The brick pavers have been down for decades before the place was purchased, so the ground movement should at least be minimal, But perhaps that freeze thaw flex maybe never goes away. Real flat New York back yard Back then the base used looks like 2 inches of macadam blacktop type material covered by 1 inch of sand all enclosed by a concrete curb retainer - it held up surprisingly well.

Thanks for any more follow up, especially re mortar or pre-treatments to help the adhesion or flex! The results will be interesting since there is always something to be said for trying to re-work or beutify structurally sound improvements.
Peace, Jeff - OP


----------



## brownstone89 (Sep 27, 2007)

*change the look of patio brick pavers-*



Tscarborough said:


> Are they concrete or clay?




from OP 
re- cement wash or concrete rub a thin layer to change the look of patio brick pavers-

thanks, those are some good points. They are red/orangeish brick pavers so i assume they are clay or whatever bricks are baked out of rather than cement. They are 4x8 pockmarked finish and butt ugly. 

A skim coat would be nice, but its not necessary to hide all the brick lines, they just need an artistic rub, anything that stays down for years even if it colors or fades naturally, they can not get uglier!

Mortar is a very interesting idea since it may be more likely designed to stay on bricks, but we're not sure of a horizontal patio surface for mortar to be walked on and get snow covered on brick pavers.

The brick pavers have been down for decades before the place was purchased, so the ground movement should at least be minimal, But perhaps that freeze thaw flex maybe never goes away. Real flat New York back yard Back then the base used looks like 2 inches of macadam blacktop type material covered by 1 inch of sand all enclosed by a concrete curb retainer - it held up surprisingly well.

Thanks for any more follow up, especially re mortar or pre-treatments to help the adhesion or flex! The results will be interesting since there is always something to be said for trying to re-work or beutify structurally sound improvements.
Peace, Jeff - OP


----------



## tkle (Apr 15, 2006)

If the ground is real flat the interlocking pavers might have been used to help with drainage. Mortar might be a problem in those regards.


----------



## Tscarborough (Feb 25, 2006)

You can do a color wash on them, but the durability won't be great. That is, the wear areas will show it within a few years of use.
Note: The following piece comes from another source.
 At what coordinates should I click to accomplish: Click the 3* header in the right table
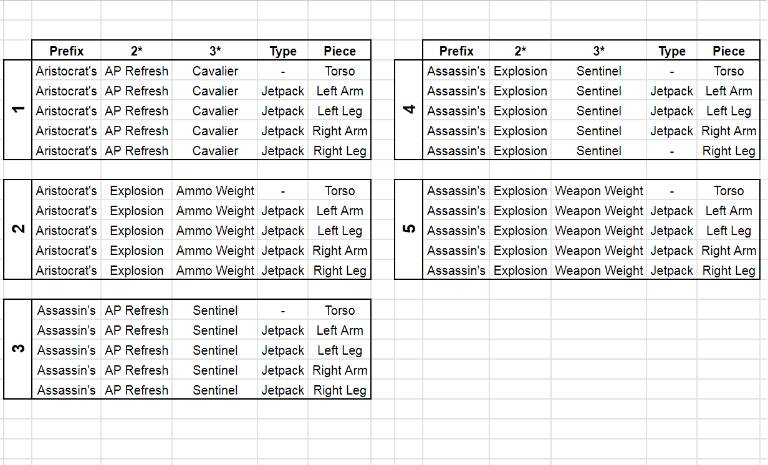tap(599, 51)
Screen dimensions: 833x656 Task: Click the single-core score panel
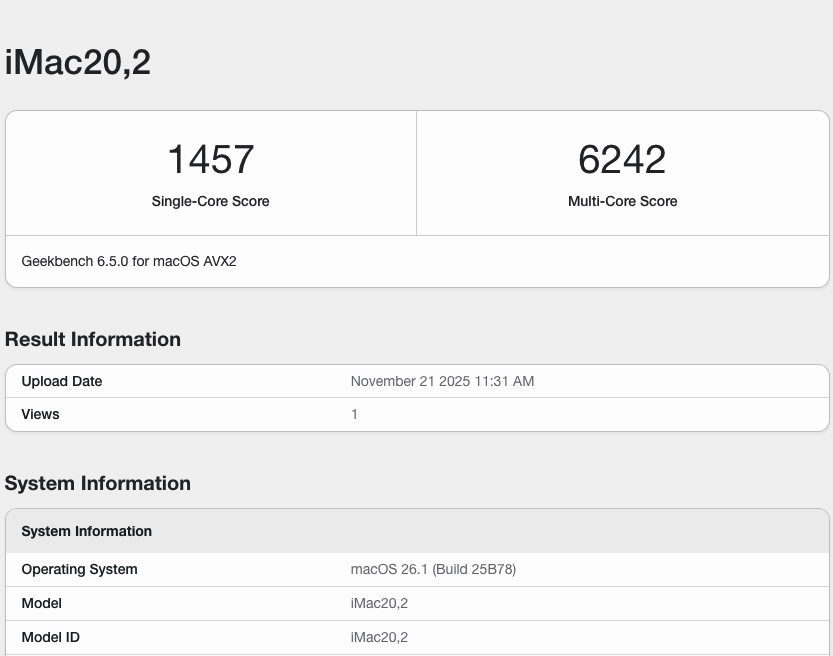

Portland cement, ferrous oxide pigment, and a very fine aggregate like line field marker (finely ground marble), mixed to a slurry and brush applied . Scrub it into the surface, let harden for a couple of three hours, then broom off excess with water.


----------



## tkle (Apr 15, 2006)

Use the ferrous oxide pigment mixed into a sealer and seal the brick with it.. I use the color mixed with a high quality floor finish on my interior concrete floors.


----------



## concretemasonry (Dec 1, 2006)

If you use a synthetic iron oxide, be reminded that is is very strong, pure (95%) and resist ultra-violet well. Synthetics are available in hundreds of colors ranging from yellows to reds, tans, browns and even some black. Synthetics can be difficult to work with in small amounts because of the high tinting strength. As an example, for manufactured concrete products, the maximum amount permissable is 10%, while practical dosage is 1% to 3% of the cement. Other uses are in paints and plastics.

Natural oxides and pigments are not nearly as strong and contain impurities. Because of the strength they can be easier to work with. In this group are the unbers and similar colors that are "earthier".

I mention this because you should find out what kind of materials you will be dealing with a color wash. Many good masonry material suppliers carry a selection of oxide pigments for use in mortar and they type of materials is easily determined.


----------



## brownstone89 (Sep 27, 2007)

*change the look of patio brick pavers-*



Tscarborough said:


> You can do a color wash on them, but the durability won't be great. That is, the wear areas will show it within a few years of use.
> 
> Portland cement, ferrous oxide pigment, and a very fine aggregate like line field marker (finely ground marble), mixed to a slurry and brush applied . Scrub it into the surface, let harden for a couple of three hours, then broom off excess with water.



Thanks, we have a source for marble dust nearby, how much marble dust vs. portlandt would be best? also, what is the best pre-treatment to help the adhesion or flex, - should we acid wash or is it just enough to pressure wash the many years of dirty rain and discoloration? We appreciate your help!


----------



## Tscarborough (Feb 25, 2006)

No need to acid wash, just power wash. The ratio will depend upon the look, but no less than 1 part or more than 3 parts by volume of the cement. As with anything, I recommend doing a couple of samples.


----------